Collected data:
+---+
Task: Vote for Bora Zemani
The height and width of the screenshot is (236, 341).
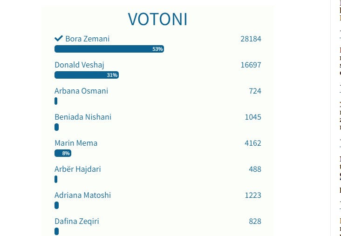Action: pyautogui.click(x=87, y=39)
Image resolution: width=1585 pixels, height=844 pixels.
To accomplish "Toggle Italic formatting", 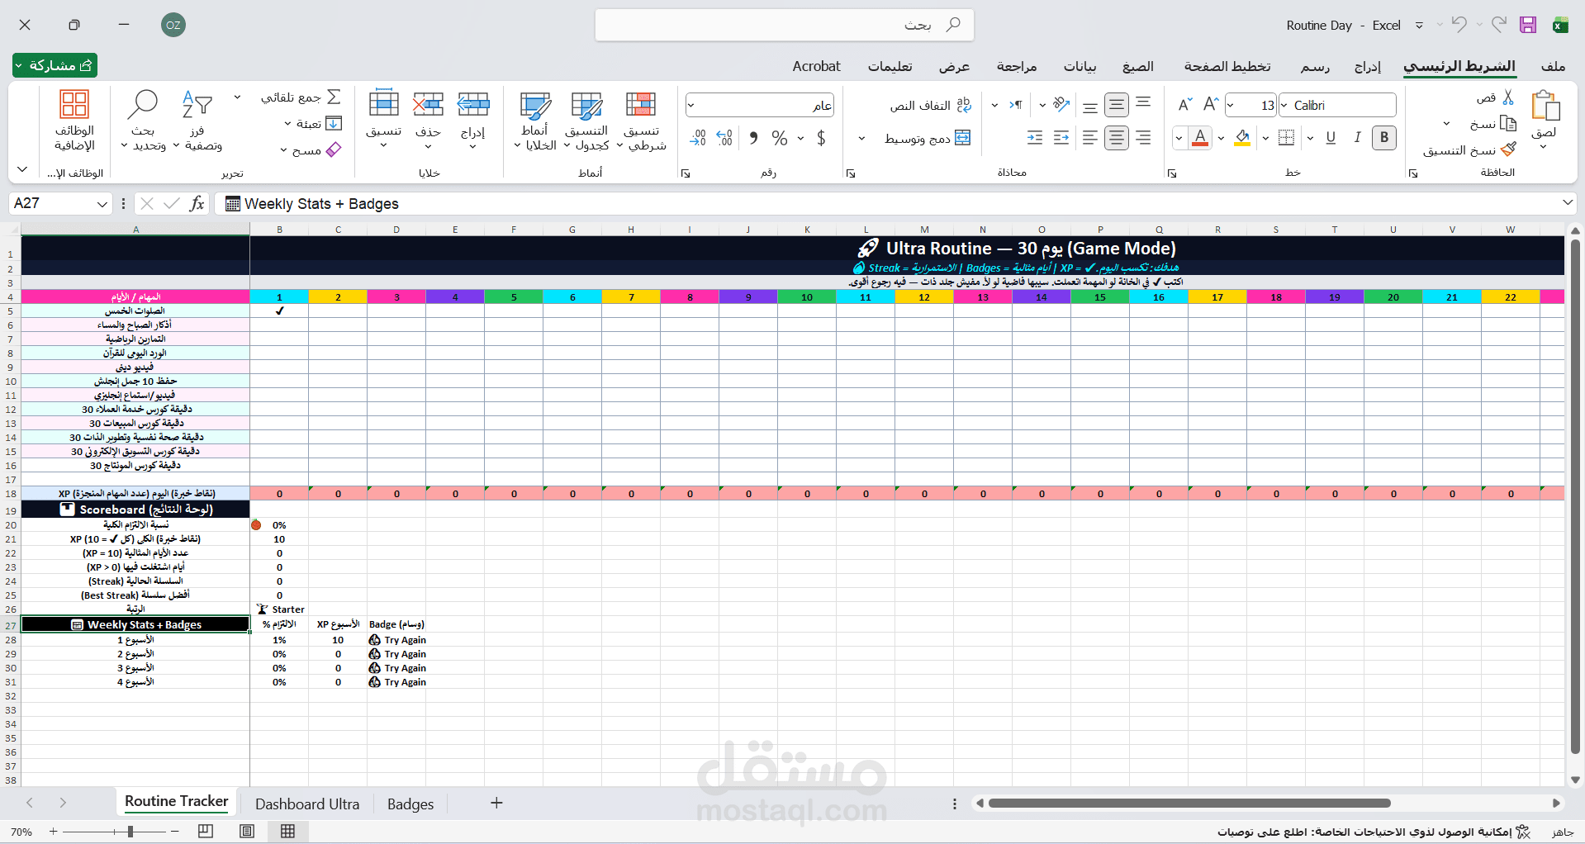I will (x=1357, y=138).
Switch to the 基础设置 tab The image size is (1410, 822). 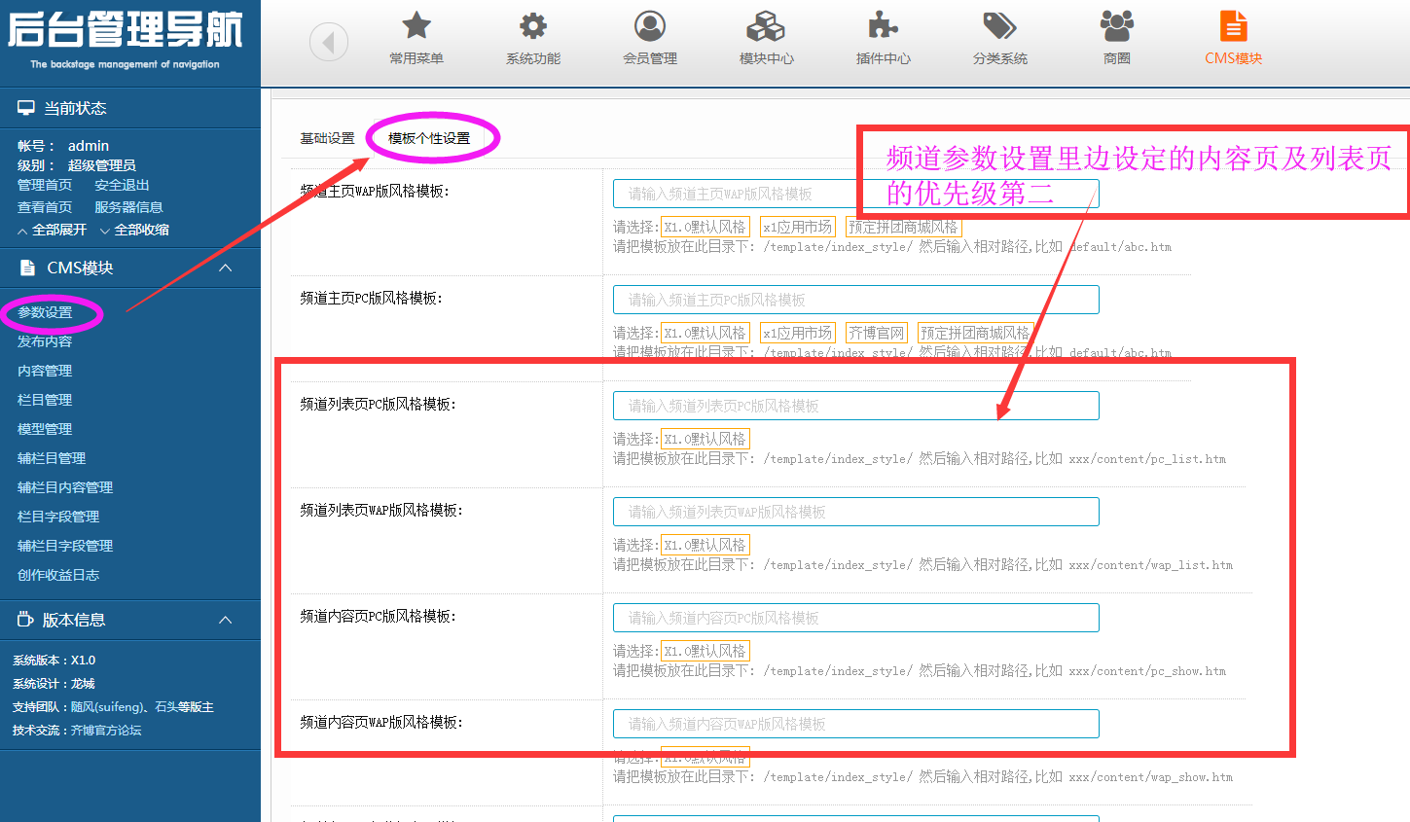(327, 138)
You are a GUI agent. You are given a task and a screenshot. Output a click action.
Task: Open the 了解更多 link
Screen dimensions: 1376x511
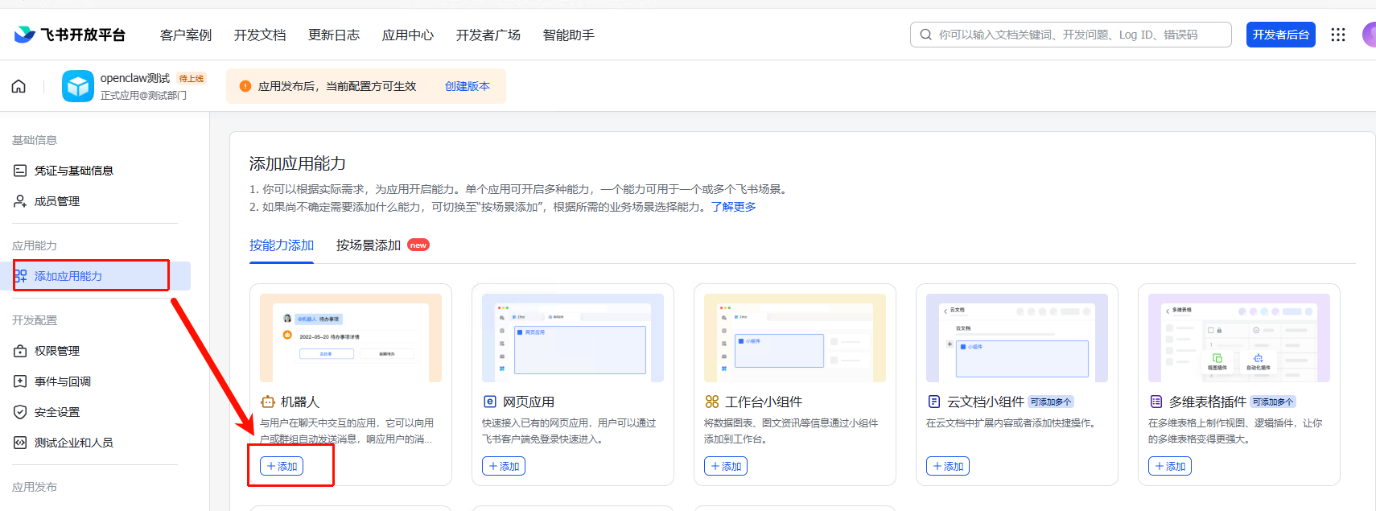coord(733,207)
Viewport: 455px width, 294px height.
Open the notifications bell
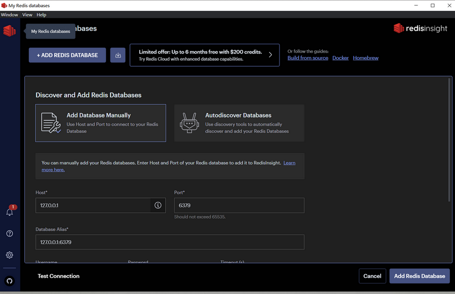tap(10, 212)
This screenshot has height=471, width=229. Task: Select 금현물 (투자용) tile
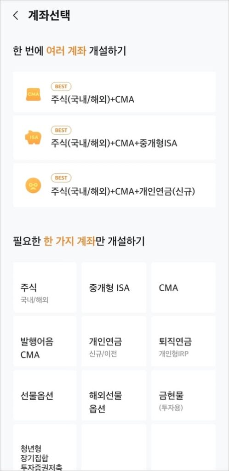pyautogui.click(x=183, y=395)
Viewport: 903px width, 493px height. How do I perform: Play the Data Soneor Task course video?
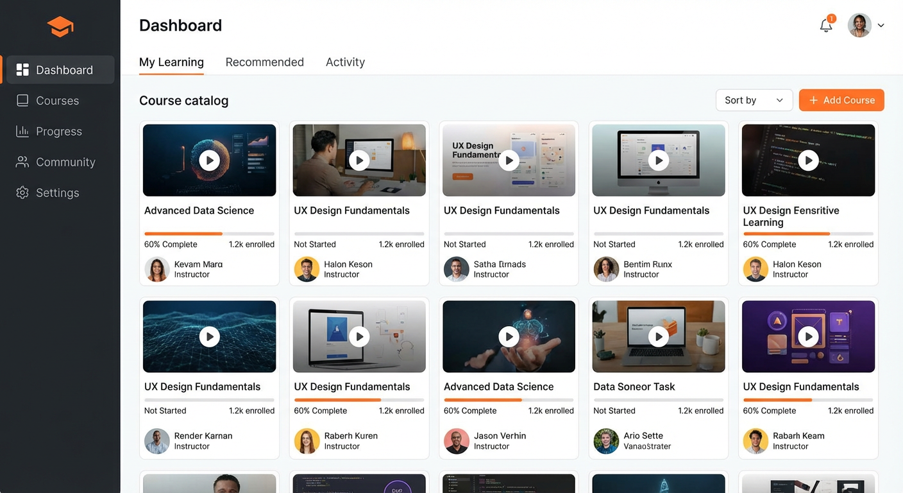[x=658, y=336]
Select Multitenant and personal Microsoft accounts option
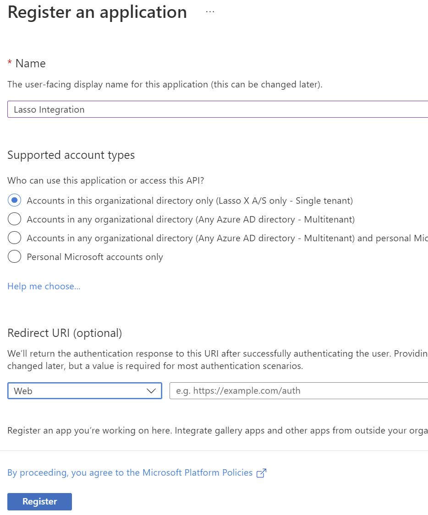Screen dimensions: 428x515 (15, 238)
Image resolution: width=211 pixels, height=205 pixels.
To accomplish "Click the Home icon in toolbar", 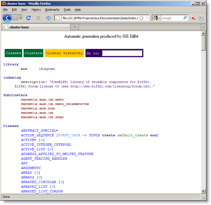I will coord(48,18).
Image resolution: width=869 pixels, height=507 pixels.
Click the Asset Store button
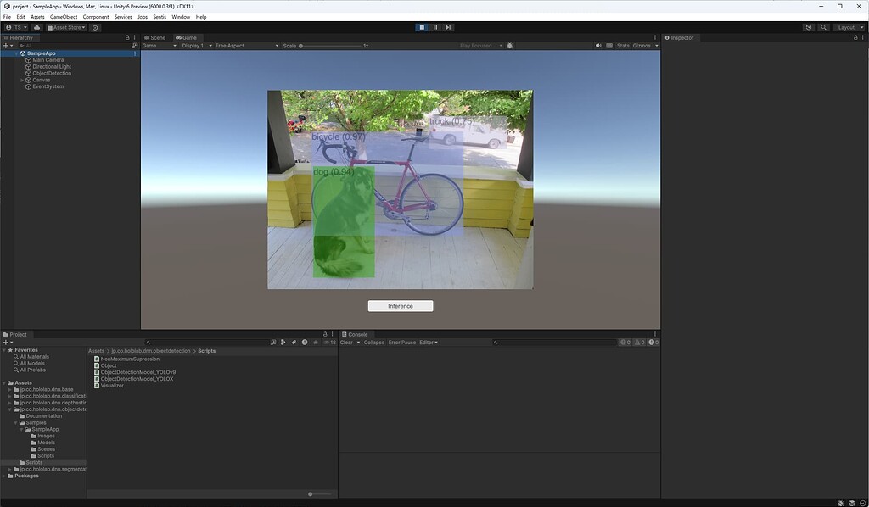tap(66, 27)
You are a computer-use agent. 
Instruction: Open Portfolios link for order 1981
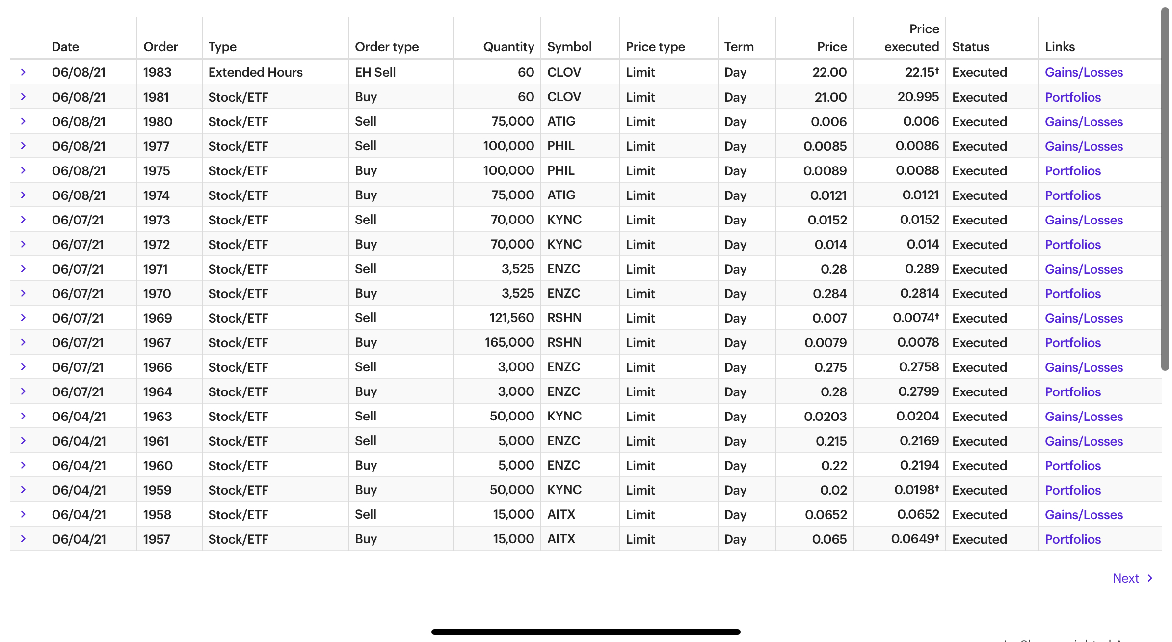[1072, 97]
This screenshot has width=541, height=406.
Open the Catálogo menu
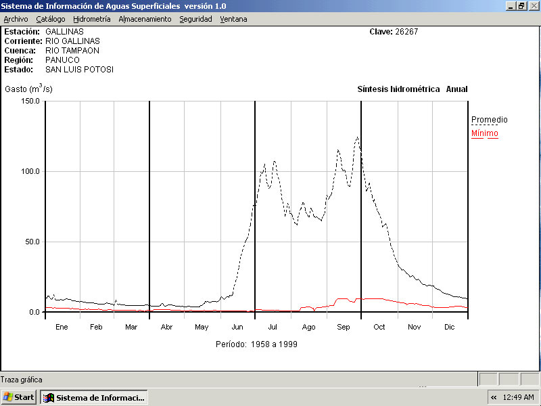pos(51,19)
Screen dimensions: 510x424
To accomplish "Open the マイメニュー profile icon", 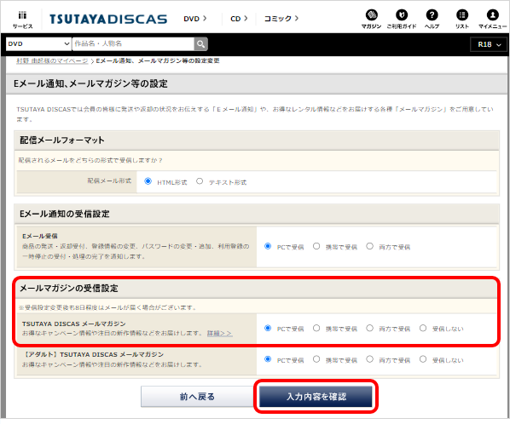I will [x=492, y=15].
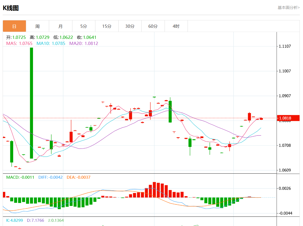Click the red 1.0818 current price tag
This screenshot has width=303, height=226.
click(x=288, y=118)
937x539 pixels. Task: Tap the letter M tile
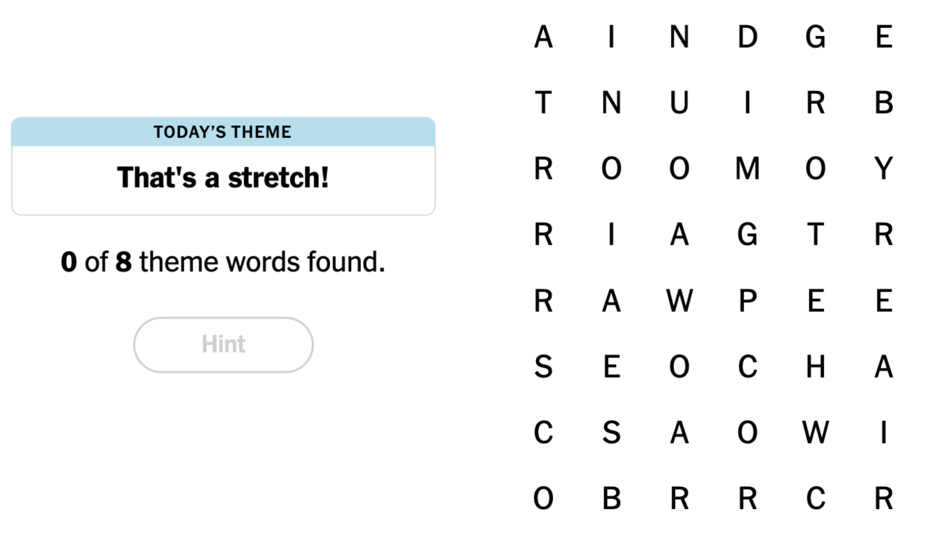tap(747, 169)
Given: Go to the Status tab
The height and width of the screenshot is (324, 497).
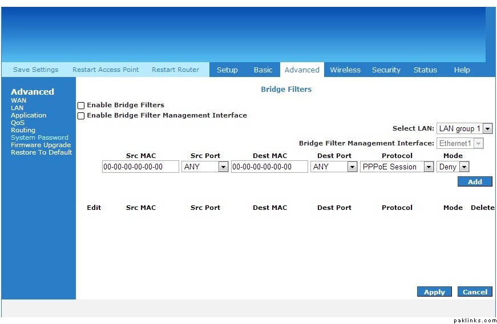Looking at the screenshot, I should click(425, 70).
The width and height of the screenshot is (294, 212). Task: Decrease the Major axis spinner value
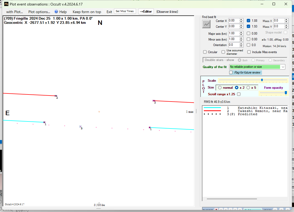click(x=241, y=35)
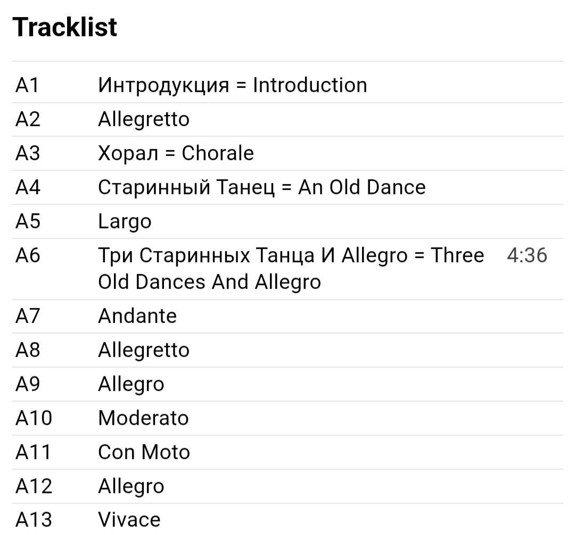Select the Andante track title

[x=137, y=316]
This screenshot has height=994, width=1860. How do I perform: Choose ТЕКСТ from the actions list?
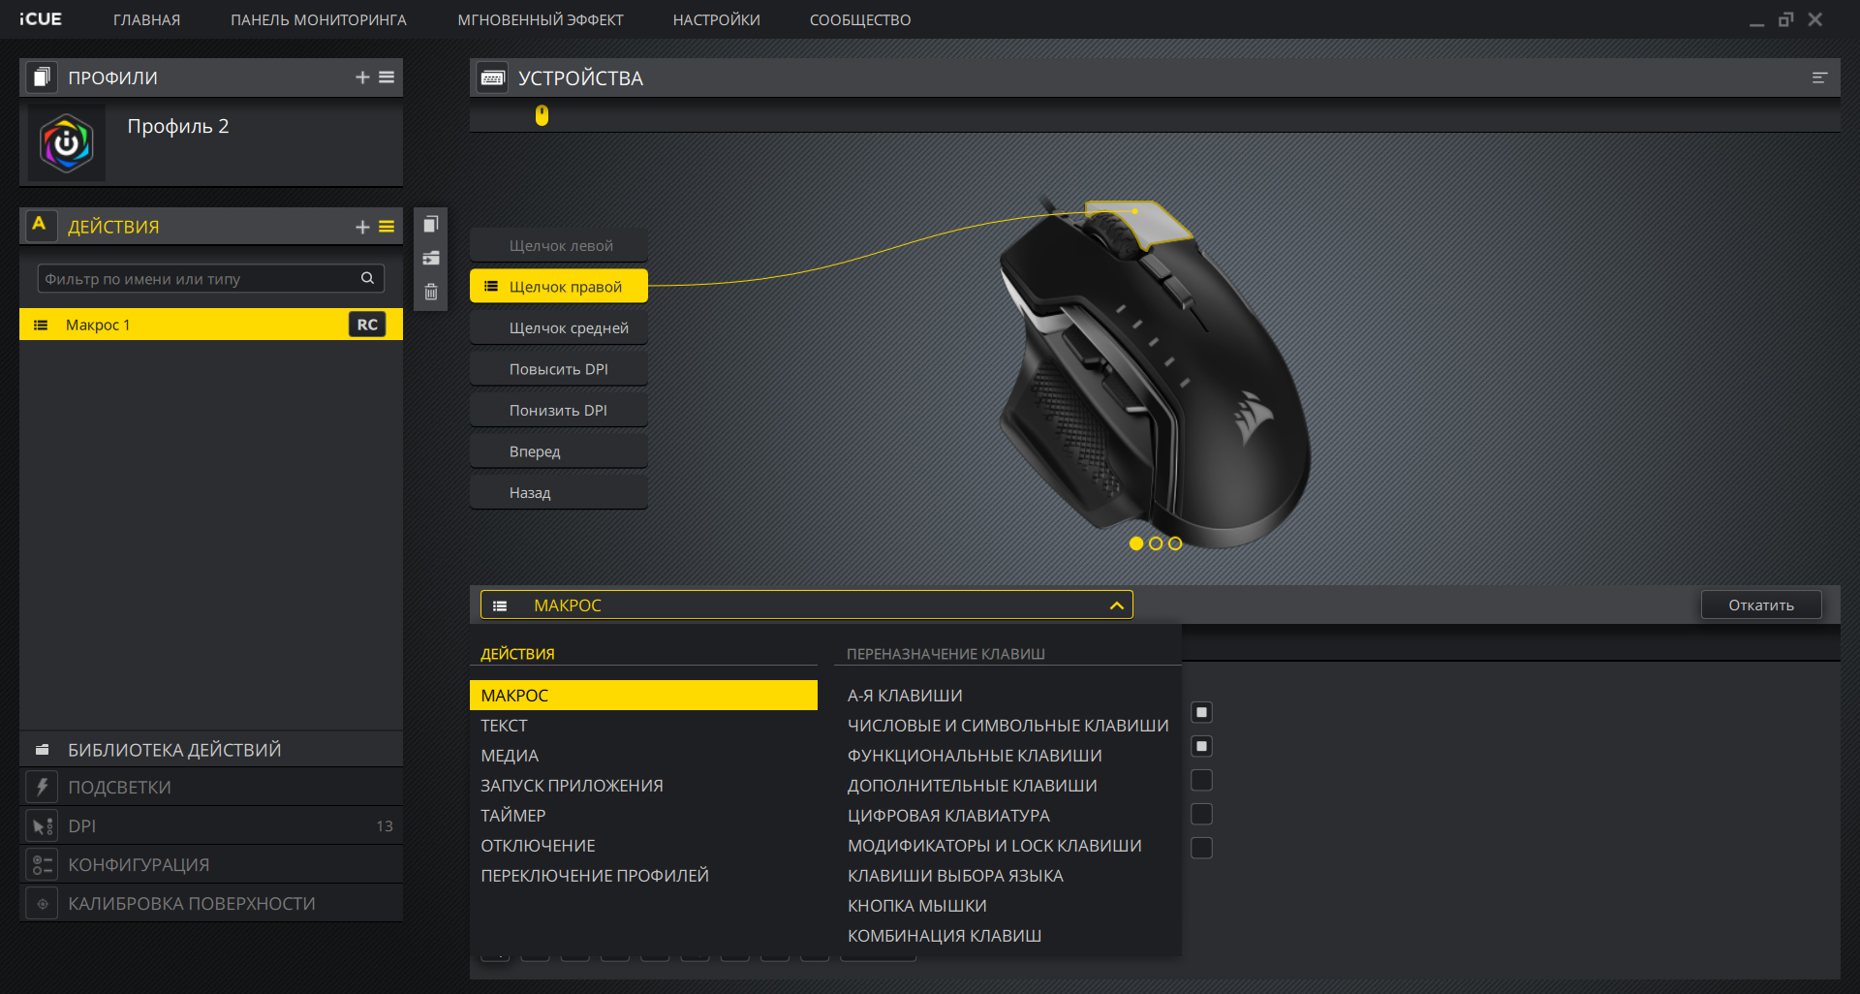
+---+
Assignment
The number of lines in the entries holding the word "agent" is what is needed. Supply that number only.

Output of the task
2